Benjamin Franklin was not surprised by this widespread belief. In the years prior to the Revolution, Franklin had toured Great Britain and witnessed the wretched living conditions of the king’s subjects. They wore rags for clothes, went barefoot, and had little to eat. They were not citizens, but serfs. Franklin described the appalling situation in a number of letters home. In the eyes of many American colonists, Britain’s repressive measures were not seen simply as an effort to reestablish political control of the colonies, but also as a means to reduce the prosperous colonists themselves to the serfdom described in the Franklin letters.

Another key factor in the outcome of this historic battle, according to Daughan, was the scorn British officers had for colonial fighters.
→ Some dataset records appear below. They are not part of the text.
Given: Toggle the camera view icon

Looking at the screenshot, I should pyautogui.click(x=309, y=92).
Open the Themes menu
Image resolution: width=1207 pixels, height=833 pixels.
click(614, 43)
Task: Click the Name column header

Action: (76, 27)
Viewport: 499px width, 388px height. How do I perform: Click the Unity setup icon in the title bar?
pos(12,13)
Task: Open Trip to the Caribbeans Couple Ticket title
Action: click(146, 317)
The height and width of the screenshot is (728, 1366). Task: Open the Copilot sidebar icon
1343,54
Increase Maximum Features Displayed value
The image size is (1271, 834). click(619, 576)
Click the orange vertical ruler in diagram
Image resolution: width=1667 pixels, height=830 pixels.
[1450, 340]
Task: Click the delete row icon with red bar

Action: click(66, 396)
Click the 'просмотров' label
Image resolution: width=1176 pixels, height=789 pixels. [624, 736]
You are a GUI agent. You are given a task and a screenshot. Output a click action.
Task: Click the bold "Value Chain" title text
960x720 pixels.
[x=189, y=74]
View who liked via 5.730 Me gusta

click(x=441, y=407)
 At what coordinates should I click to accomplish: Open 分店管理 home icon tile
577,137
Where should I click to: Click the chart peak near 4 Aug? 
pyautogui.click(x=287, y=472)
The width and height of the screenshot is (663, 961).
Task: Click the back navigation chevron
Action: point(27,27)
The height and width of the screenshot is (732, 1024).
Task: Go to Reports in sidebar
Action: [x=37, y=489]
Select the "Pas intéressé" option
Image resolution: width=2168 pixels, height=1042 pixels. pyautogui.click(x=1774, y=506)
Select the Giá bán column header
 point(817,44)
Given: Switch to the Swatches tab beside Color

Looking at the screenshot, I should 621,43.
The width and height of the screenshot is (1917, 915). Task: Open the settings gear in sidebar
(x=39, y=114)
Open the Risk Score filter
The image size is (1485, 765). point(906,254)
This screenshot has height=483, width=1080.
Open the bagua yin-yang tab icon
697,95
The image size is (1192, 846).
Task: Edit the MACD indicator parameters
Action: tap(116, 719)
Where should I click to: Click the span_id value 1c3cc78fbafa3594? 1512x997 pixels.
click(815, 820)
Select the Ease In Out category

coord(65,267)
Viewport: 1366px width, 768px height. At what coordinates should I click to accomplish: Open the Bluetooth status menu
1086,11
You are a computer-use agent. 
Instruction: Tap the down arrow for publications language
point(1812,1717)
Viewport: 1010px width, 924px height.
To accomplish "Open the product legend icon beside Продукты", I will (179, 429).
Although the British officers had fought alongside colonial Americans in the ferocious French and Indian War, they failed to anticipate the skill, organization, and sheer numbers of the colonial militias. Daughan explains how British arrogance led them to defeat at the hands of motivated, experienced patriot fighters determined to protect their way of life.

Authoritative and immersive, Lexington and Concord gives us a new understanding of a battle that became a template for colonial uprisings in later centuries.  (Amazon.com)

After receiving a PhD in American History and Government from Harvard University, Mr. Daughan spent three years in the United States Air Force during the Vietnam War. Most of the time he taught at the Air Force Academy, where he was director of the MA program in international affairs. Upon returning to civilian life, he taught at the University of Colorado, the University of NH, Wesleyan University, Connecticut College, and Harvard University. He now reside in New Hampshire. He is the author of several books including:   The Shining Sea (2013),  If By Sea: The Forging of the American Navy from the Revolution to the War of 1812 (2008), winner of the 2008 Samuel Eliot Morison Award, and “1812: The Navy’s War (2011), recipient of the 2012 gold medal in history from the Independent Publisher’s Association, and the 2012 George Pendleton Prize,  Revolution on the Hudson : New York City and the Hudson River Valley in the American War of Independence.  1812: The Navy’s War was also selected for the Navy’s Reading List. In 2014 he received the Samuel Eliot Morison Award from the Constitution Museum for this body of work.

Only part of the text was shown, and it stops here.